Joy Comes in the Morning

      Fighting, bickering, anger, etc... have filled my home a lot this summer. All the normal complaints moms seem to have. My kids don't listen. They don't respect me. I give them chores and end up either yelling at them and threatening to take away their privileges or give up and do it myself. I'm angry. I'm hurt. I just want to have fun with them and have positive memories, but it seems like all we do is go through this vicious cycle of butting heads until I just about break. I take away their privileges and sometimes it works, other times, they just complain about how wrong it is and how I have no right.

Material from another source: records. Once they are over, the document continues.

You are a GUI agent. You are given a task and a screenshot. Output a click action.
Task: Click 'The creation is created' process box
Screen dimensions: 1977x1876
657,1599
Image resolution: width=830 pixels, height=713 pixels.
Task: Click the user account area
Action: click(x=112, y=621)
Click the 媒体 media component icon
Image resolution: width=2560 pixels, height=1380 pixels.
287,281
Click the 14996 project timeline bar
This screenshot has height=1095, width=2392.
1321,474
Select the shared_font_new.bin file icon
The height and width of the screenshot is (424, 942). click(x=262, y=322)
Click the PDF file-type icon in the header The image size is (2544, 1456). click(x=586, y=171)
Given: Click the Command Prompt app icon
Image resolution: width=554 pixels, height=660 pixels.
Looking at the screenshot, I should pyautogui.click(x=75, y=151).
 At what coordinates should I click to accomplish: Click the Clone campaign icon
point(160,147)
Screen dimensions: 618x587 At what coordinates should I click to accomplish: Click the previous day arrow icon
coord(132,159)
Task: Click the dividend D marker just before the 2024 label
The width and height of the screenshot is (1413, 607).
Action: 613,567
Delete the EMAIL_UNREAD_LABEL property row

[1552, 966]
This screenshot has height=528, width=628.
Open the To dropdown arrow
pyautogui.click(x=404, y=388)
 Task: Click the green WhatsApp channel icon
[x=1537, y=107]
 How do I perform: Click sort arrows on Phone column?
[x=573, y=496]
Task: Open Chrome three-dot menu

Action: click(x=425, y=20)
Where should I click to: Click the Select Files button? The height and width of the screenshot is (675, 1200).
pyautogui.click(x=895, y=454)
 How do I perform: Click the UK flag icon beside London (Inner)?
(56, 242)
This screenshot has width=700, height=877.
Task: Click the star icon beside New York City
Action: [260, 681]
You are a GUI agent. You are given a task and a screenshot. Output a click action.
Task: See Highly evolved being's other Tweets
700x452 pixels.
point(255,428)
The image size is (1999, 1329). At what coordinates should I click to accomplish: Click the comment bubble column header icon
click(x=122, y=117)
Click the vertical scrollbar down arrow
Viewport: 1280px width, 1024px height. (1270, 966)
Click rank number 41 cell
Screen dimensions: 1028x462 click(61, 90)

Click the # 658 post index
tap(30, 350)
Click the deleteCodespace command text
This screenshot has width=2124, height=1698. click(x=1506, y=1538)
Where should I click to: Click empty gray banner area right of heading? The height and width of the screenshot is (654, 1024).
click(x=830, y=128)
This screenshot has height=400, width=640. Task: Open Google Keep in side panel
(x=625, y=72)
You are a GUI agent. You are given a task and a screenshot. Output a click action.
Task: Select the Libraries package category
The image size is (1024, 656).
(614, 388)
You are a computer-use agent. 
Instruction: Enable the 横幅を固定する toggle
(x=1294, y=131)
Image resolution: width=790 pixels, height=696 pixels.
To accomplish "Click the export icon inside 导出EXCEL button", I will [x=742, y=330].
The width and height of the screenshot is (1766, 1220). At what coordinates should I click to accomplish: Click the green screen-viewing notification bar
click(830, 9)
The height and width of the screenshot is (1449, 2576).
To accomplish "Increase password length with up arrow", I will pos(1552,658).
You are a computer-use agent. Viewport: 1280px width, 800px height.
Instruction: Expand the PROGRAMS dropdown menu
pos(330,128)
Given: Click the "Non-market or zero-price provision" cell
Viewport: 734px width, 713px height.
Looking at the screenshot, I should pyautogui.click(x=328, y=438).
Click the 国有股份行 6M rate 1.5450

       On a couple of occasions, I've had the courage to wave my white flag in front of another mom and cry out, "I surrender!" Thankfully these were women with wisdom and hearts of prayer. No, things aren't perfect, nor have they changed much. However, I know that God is working in this situation, both in my children, and in me. Just as He has been doing in my marriage.


       The other day, I reached a low point. My anger, like a volcano, exploded and I saw myself as a beast returning from my own past. My heart broke and on my bed I wept bitterly, crying out to the Lord. In times past, I've asked God why He would curse my children with a mother like me. Children are a blessing, a gift from the Lord. I'm the problem. Why me? Why did He trust me with them? At the beginning of summer, I was told never to say that again. Sometimes, it still hits me and as I laid on my bed that night I asked Him again, "Why am I their mother? This isn't the mother I wanted to be, or the way I wanted my children to live. What do you see in me?"

     As I prayed, sleep took me, peacefully, into its embrace. There, I rested in the Lord and for the first time, in a while, I awoke early (for me) feeling refreshed. I watched as the sky changed from dawn to morning, with the word of God. The fog streamed across the pasture. The autumn light casting rays upon the woods. I breathed deep the glory that fall brings to my heart. I know it isn't fall, yet. Still, I felt as though God made that day for me. It maintained the autumn beauty all day. Peace, love, and joy filled my heart. I found pleasure, even in the most mundane. I was, for a day, more the mother I hope to be, than the one I fight so hard to overcome.

    The days since haven't always been as refreshing as that one, though I have found a renewed sense of strength and faith. My attitude has been adjusted and my behavior impacted. I can not change others, but I can be changed.